- INFORMATION PROVIDED -
######
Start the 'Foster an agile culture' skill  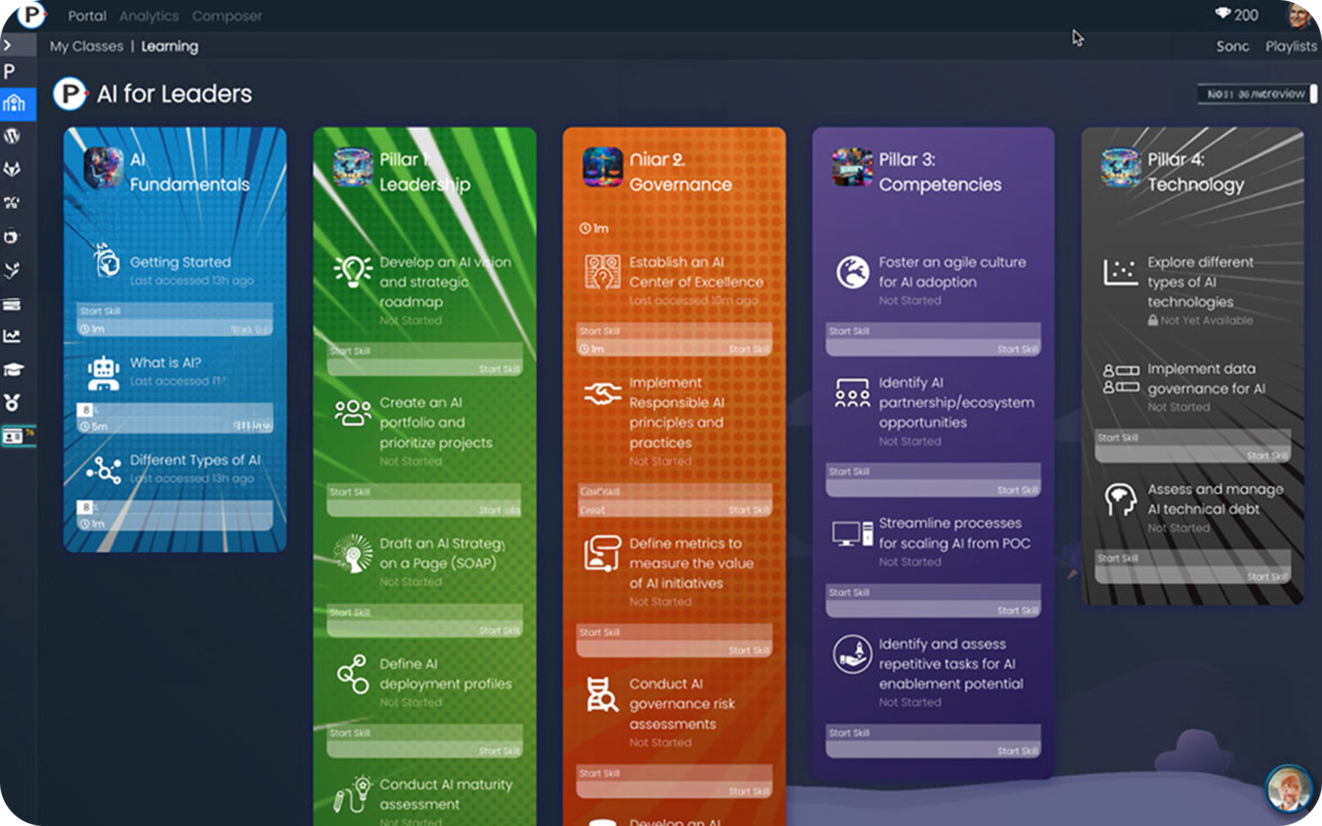pyautogui.click(x=933, y=339)
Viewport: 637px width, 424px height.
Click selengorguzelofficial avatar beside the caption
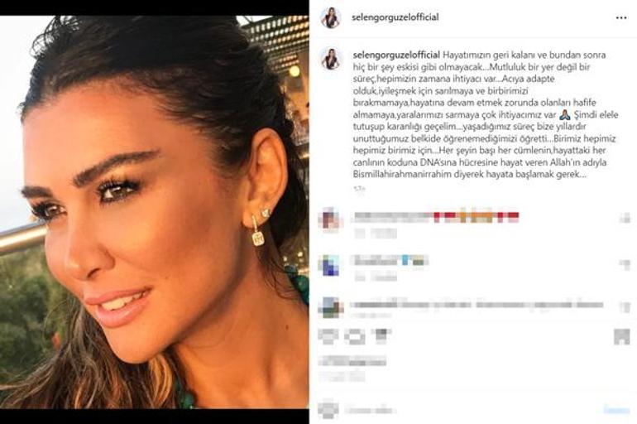tap(331, 60)
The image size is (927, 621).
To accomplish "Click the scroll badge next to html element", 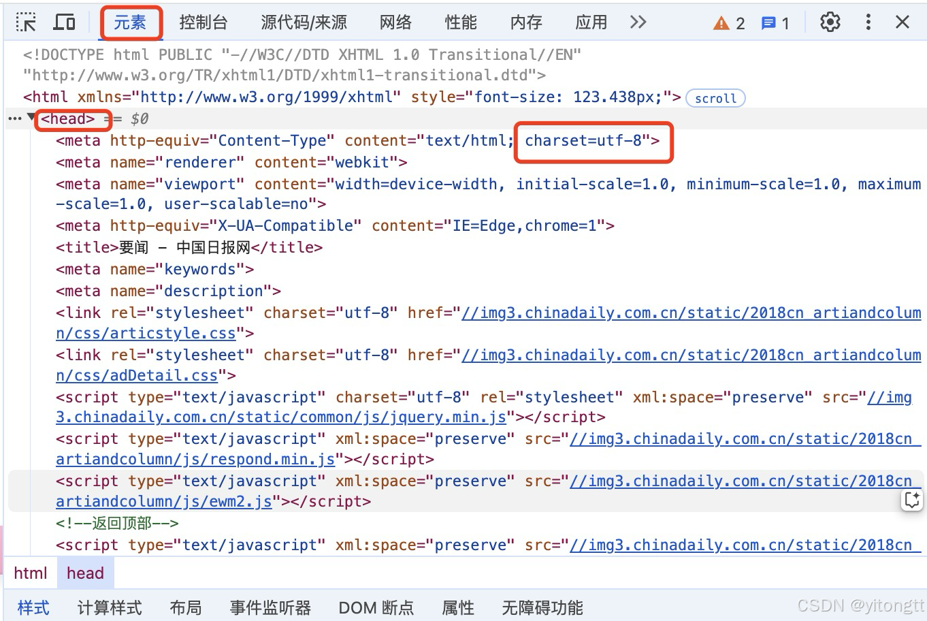I will 715,98.
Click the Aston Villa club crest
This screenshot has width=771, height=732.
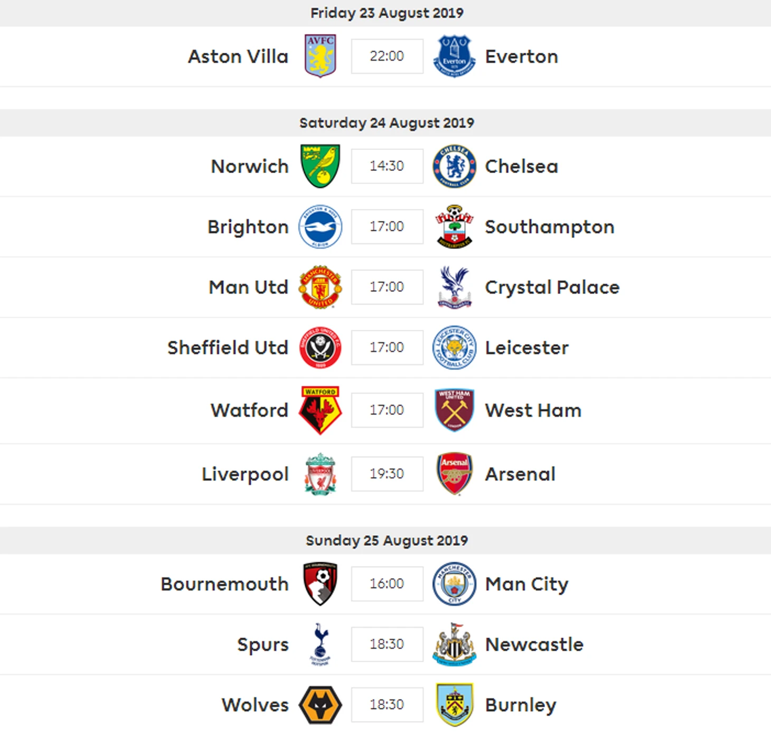(320, 56)
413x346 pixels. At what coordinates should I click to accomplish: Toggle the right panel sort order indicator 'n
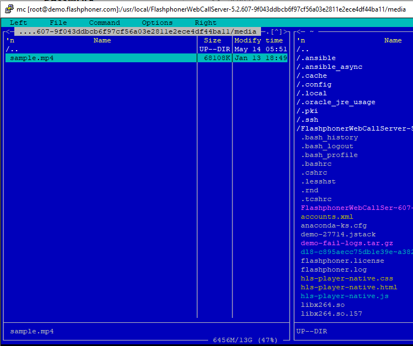301,40
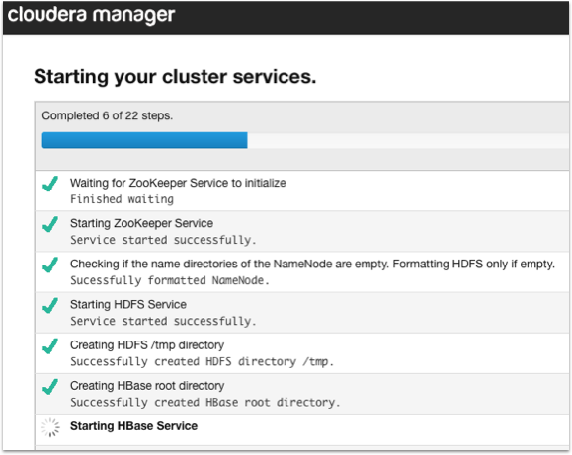Image resolution: width=572 pixels, height=455 pixels.
Task: Select the Waiting for ZooKeeper Service to initialize row
Action: 301,190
######
- TASK DETAILS -
Output an exact copy of the lines from the one with "Click the Aston Villa club crest" through the closing line of the records, inclusive, without any images.

- ANSWER -
Click the Aston Villa club crest
This screenshot has width=771, height=732.
(320, 56)
413x346 pixels. At what coordinates should I click to accomplish: Toggle the right panel sort order indicator 'n
301,40
Image resolution: width=572 pixels, height=455 pixels.
Task: Select the Waiting for ZooKeeper Service to initialize row
Action: 301,190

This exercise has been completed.